Calculating the Final Cost of Your Products or Services
Production costs are costs that can be directly or indirectly associated with the production or delivery of products or services. They include the material you purchase to make your products, the wages, taxes, and fringe benefits for the employees involved in producing the goods you sell, the shipping costs to get the product to your customer, and any other expenses directly related to the manufacture of your products.
You are in the shipping business. Your production costs would include the rent and utility expenses for warehouse space, the wages paid to the supervisor overseeing packing and shipping, packing material, trucking, and air freight expenses related to getting the product to its destination.

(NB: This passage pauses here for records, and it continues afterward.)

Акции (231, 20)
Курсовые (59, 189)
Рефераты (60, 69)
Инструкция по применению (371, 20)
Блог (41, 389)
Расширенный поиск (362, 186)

You run a pest control business. You need to purchase chemicals, sprayers, and other tools, use gas on a truck to get to your customers, and wear protective clothing—all these are production costs.
You run a hair salon. Your costs include the rent and utilities (water, electricity) for the salon, wages paid to staff directly working with customers, the cost of shampoos, conditioners, and other hair products.
Direct production costs
Production costs that can be directly allocated to each individual unit are known as direct production costs. Examples of direct production costs include the wood used to produce a chair and the hourly salary of your pest control professional.
Indirect production costs
Production costs that cannot be directly allocated to individual units are called indirect production costs. Examples include the salary of a warehouse supervisor and the rent of the building where your factory is located.
To calculate the final individual cost of each unit of product or service that your company produces you need to consider both direct and indirect production costs.
Direct production costs are easy to assign to individual units. If, hypothetically, producing a chair takes 3 pounds of wood ($15), 20 nails ($1), and half an hour of factory worker time ($8) the direct production cost for this chair is 15+1+8 = $24.
Indirect production costs need to be prorated and assigned to individual units to calculate the final production cost per unit. For example, if the salary of the factory supervisor was $5000 during a given month in which 10,000 chairs were produced; $0.5 of the supervisor cost should be assigned to the cost of each chair.